## Activity
Beginning with the line containing "Task: Move column" and ending with the last line of the records, set down every line exactly.

■ ■ ■ ■ ■ ■ ■

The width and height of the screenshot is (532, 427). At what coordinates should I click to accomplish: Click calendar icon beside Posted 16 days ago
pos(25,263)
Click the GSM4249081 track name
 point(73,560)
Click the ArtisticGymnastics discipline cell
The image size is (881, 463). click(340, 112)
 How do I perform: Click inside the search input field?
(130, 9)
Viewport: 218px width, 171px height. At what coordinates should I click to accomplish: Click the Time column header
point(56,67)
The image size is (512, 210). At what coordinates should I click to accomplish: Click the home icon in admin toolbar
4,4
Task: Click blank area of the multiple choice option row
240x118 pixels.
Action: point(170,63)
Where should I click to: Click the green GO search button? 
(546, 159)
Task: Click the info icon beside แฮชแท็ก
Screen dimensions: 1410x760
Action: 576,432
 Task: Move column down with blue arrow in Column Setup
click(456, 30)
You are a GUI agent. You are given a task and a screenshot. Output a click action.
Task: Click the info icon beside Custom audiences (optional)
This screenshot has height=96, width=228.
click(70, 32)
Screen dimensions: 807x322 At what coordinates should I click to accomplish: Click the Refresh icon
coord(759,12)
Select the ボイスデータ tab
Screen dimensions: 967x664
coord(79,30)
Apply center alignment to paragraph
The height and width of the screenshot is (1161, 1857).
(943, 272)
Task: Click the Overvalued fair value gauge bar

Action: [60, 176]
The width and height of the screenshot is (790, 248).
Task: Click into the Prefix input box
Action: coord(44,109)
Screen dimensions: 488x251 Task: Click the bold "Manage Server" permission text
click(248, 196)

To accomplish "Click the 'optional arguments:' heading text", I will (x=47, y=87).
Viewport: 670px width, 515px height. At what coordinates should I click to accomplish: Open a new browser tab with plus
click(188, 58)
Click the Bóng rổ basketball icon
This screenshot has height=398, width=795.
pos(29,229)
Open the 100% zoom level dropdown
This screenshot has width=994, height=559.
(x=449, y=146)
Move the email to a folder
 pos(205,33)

■ ■ ■ ■ ■ ■ ■

## Written response
 Task: Move column down with blue arrow in Column Setup
click(456, 30)
You are a GUI agent. You are given a task and a screenshot. Output a click action.
Task: Click the info icon beside Custom audiences (optional)
This screenshot has height=96, width=228.
click(70, 32)
Screen dimensions: 807x322 At what coordinates should I click to accomplish: Click the Refresh icon
coord(759,12)
Select the ボイスデータ tab
Screen dimensions: 967x664
coord(79,30)
Apply center alignment to paragraph
The height and width of the screenshot is (1161, 1857).
(943, 272)
Task: Click the Overvalued fair value gauge bar

Action: [60, 176]
The width and height of the screenshot is (790, 248).
Task: Click into the Prefix input box
Action: coord(44,109)
Screen dimensions: 488x251 Task: Click the bold "Manage Server" permission text
click(248, 196)

To accomplish "Click the 'optional arguments:' heading text", I will (x=47, y=87).
Viewport: 670px width, 515px height. At what coordinates should I click to accomplish: Open a new browser tab with plus
click(188, 58)
Click the Bóng rổ basketball icon
This screenshot has height=398, width=795.
pos(29,229)
Open the 100% zoom level dropdown
This screenshot has width=994, height=559.
(x=449, y=146)
Move the email to a folder
 pos(205,33)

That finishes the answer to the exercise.